Effets économiques d’une régularisation des sans-papiers en Belgique
L’accord gouvernemental du 19 juillet 2009 a défini les critères permettant la régularisation des demandeurs d’asile en Belgique (engagement dans une procédure juridique déraisonnablement longue, situation humanitaire urgente, prise en compte de la faculté d’intégration sociale et économique). Certaines prévisions font état d’environ 25.000 demandes qui devront être introduites entre le 15 septembre et le 15 décembre de cette année. La lenteur des décisions politiques traduit la difficulté de trancher dans cet épineux dossier des régularisations, une difficulté qui trouve partiellement son origine dans la méconnaissance de ses conséquences économiques et des préjugés qui en découlent. Que sait-on au juste de ces effets ? C’est la question abordée dans ce numéro de Regards économiques.
L’article commence par souligner que le débat sur les régularisations est qualitativement proche du débat général sur l’immigration légale. Bien qu’elle se différencie de la politique d’immigration légale et non sélective, une politique de régularisation ou d’amnistie engendre des coûts et des bénéfices de même nature, mais d’ampleur moindre, dans la mesure où les sans papiers participent déjà au marché du travail et bénéficient déjà de certaines prestations sociales. En outre, quand on considère une période de temps plus longue, les débats sur l’immigration légale et la régularisation se rejoignent : toute régularisation entraîne une migration connexe via le regroupement familial et les effets de réseaux.
Les effets de l’immigration et de la régularisation de travailleurs illégaux ont été davantage étudiés aux Etats-Unis qu’en Europe. Cette limite et la piètre connaissance des caractéristiques des populations séjournant illégalement sur le territoire belge rendent difficile une évaluation précise des effets de l’immigration et d’une régularisation sur la population résidente et sur l’économie belge. Les études internationales pointent toutefois en direction d’effets quantitativement faibles de l’immigration légale en matière d’emploi, de finances publiques et de salaire.
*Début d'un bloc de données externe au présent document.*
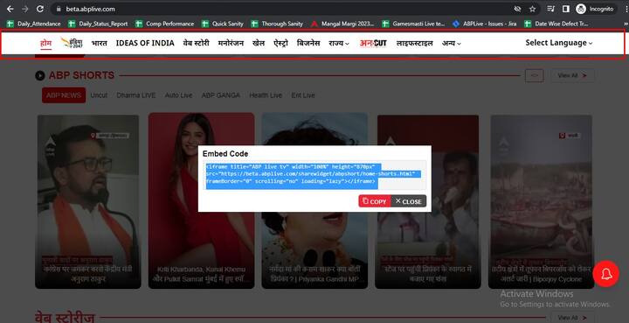Screen dimensions: 629x323
Task: Copy the embed code with COPY button
Action: [375, 201]
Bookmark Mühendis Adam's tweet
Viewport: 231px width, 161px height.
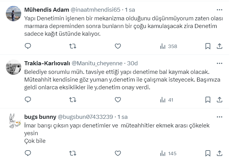coord(208,46)
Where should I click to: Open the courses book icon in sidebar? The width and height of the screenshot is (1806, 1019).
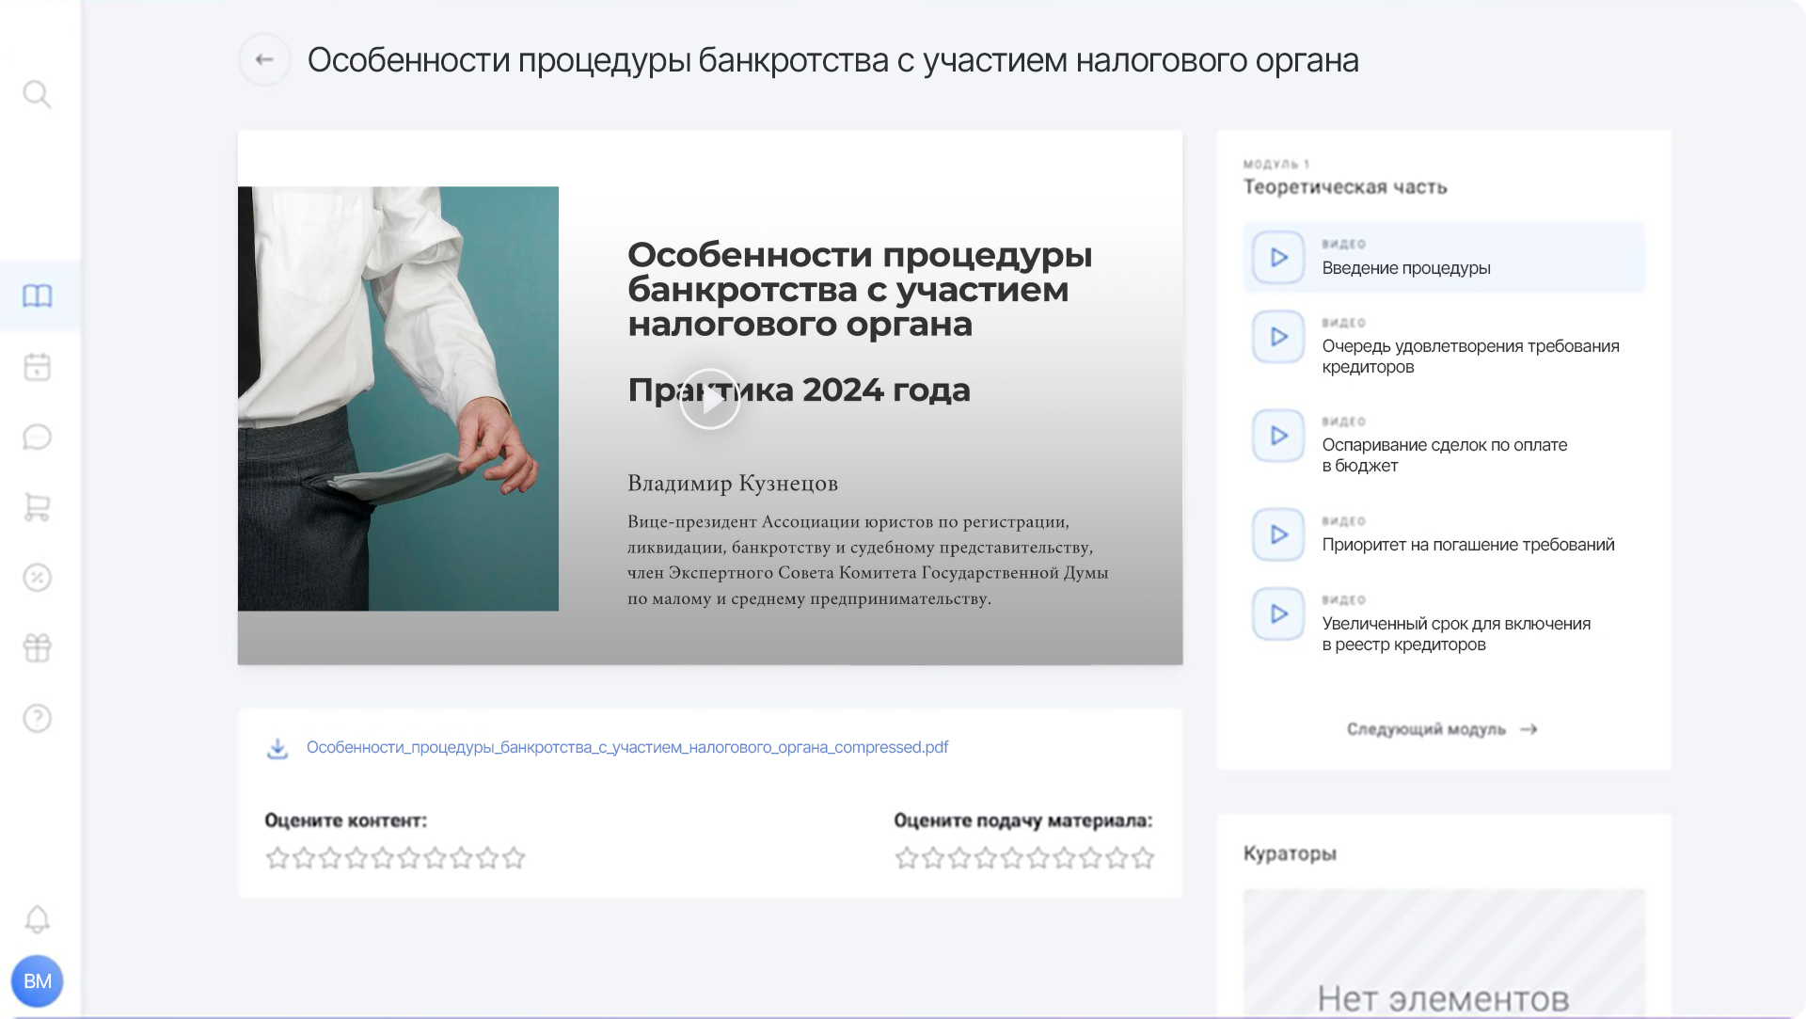pos(38,295)
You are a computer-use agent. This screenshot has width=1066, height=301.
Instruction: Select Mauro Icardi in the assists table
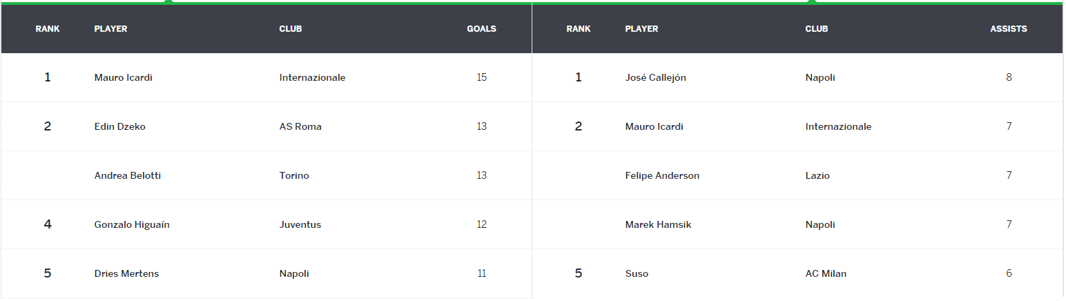pos(654,126)
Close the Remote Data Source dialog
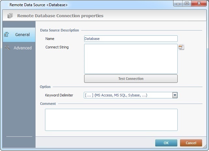Viewport: 209px width, 151px height. tap(198, 4)
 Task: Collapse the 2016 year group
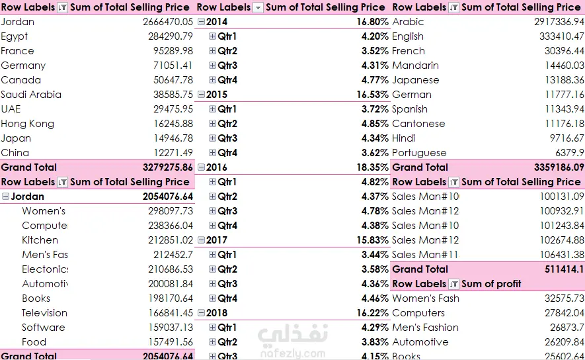click(x=201, y=167)
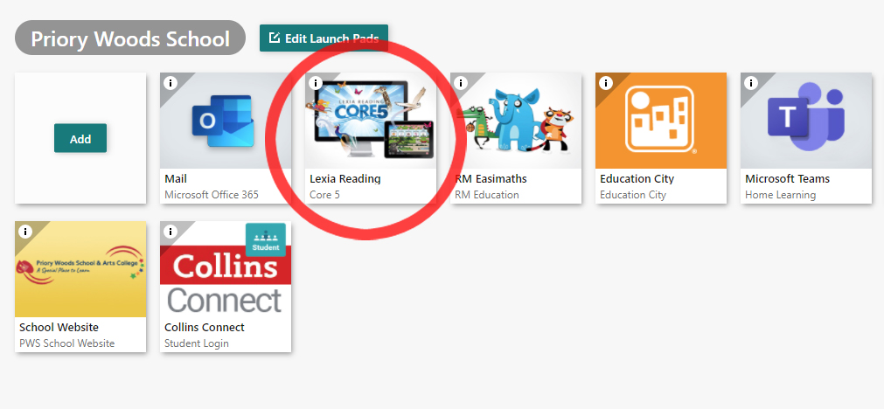The image size is (884, 409).
Task: Show info for Microsoft Teams tile
Action: 751,83
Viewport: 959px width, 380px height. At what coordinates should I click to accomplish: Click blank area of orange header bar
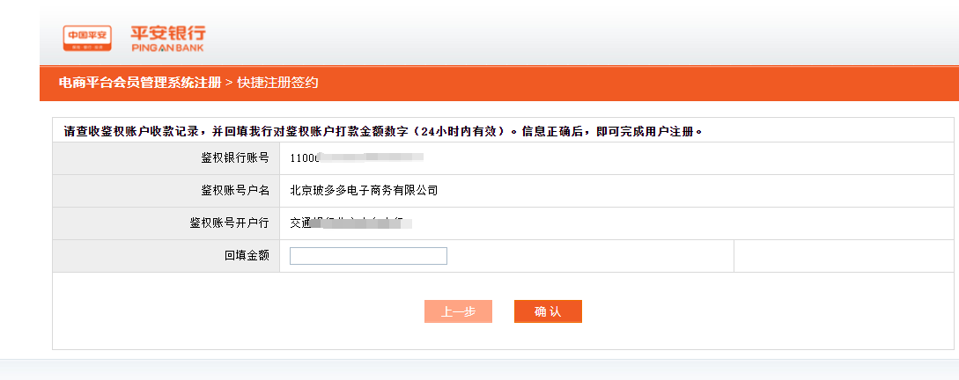(x=636, y=83)
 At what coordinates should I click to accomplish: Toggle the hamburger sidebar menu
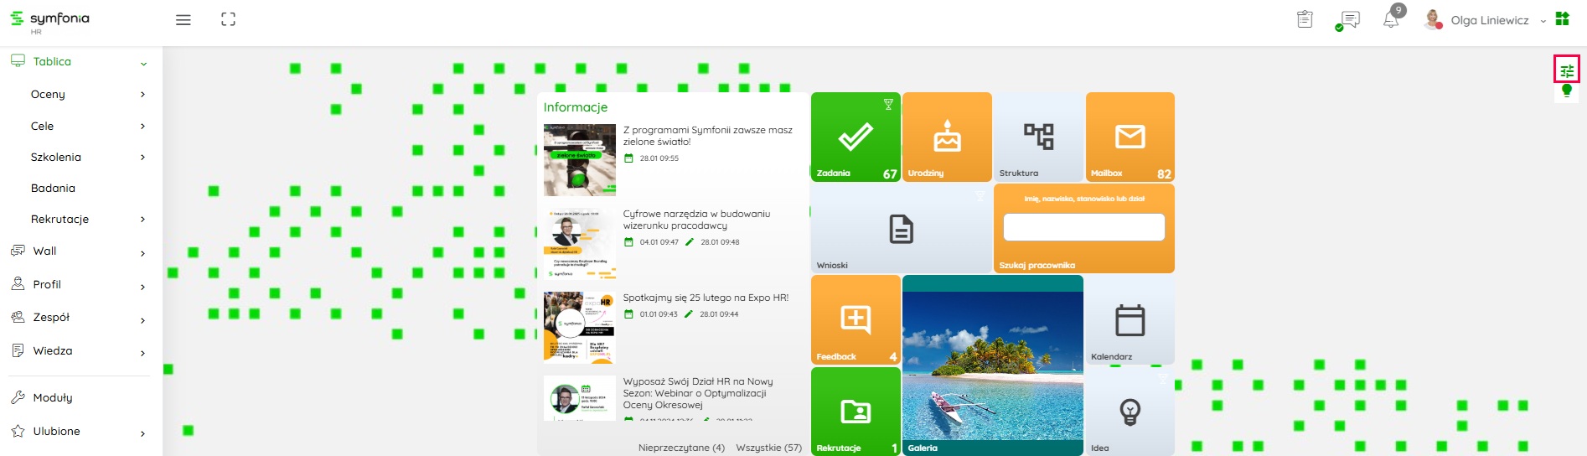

Les études qui ont analysé ensemble ces trois différents effets concluent que l’effet favorable sur les finances publiques domine l’effet négatif sur l’emploi et les salaires de sorte que toutes les générations et toutes les catégories de natifs ont modestement bénéficié de l’afflux migratoire (aux Etats-Unis et en France). Notre analyse démontre que les effets d’une régularisation sont de même nature mais d’ampleur moindre. Dans l’état actuel des connaissances, il est raisonnable de penser que la régularisation en Belgique n’entraînera que des effets mineurs sur le revenu net des travailleurs natifs.
Le seul véritable groupe à risque est celui des natifs les moins qualifiés. Ce sont eux qui pourraient subir des conséquences négatives sur le marché du travail, du moins dans un premier temps. Néanmoins, dans le cas où les sans papiers ont un taux d’emploi illégal important, ces conséquences sont vraisemblablement minimes, même à court terme. En outre, les effets éventuellement négatifs doivent aller en s’amenuisant au fur et à mesure que le temps passe et que les nouveaux arrivés se lancent dans des activités productives. Une manière d’accélérer cette transition est de promouvoir à bon escient la flexibilité du marché du travail et la mobilité des travailleurs.
Dans ce contexte, nombre d’opinions apparaissent guidées par des arguments essentiellement idéologiques et des clichés peu robustes, voire profondément inexacts. Le cliché selon lequel les sans papiers vont prendre le travail des natifs ne résiste pas aux études existantes. Celui qui voit dans l’immigré une sangsue vidant les caisses de la sécurité sociale est manifestement erroné; l’immigration a une contribution plutôt positive aux finances publiques, et cela d’autant plus que le flux migratoire permet de rajeunir en permanence la population.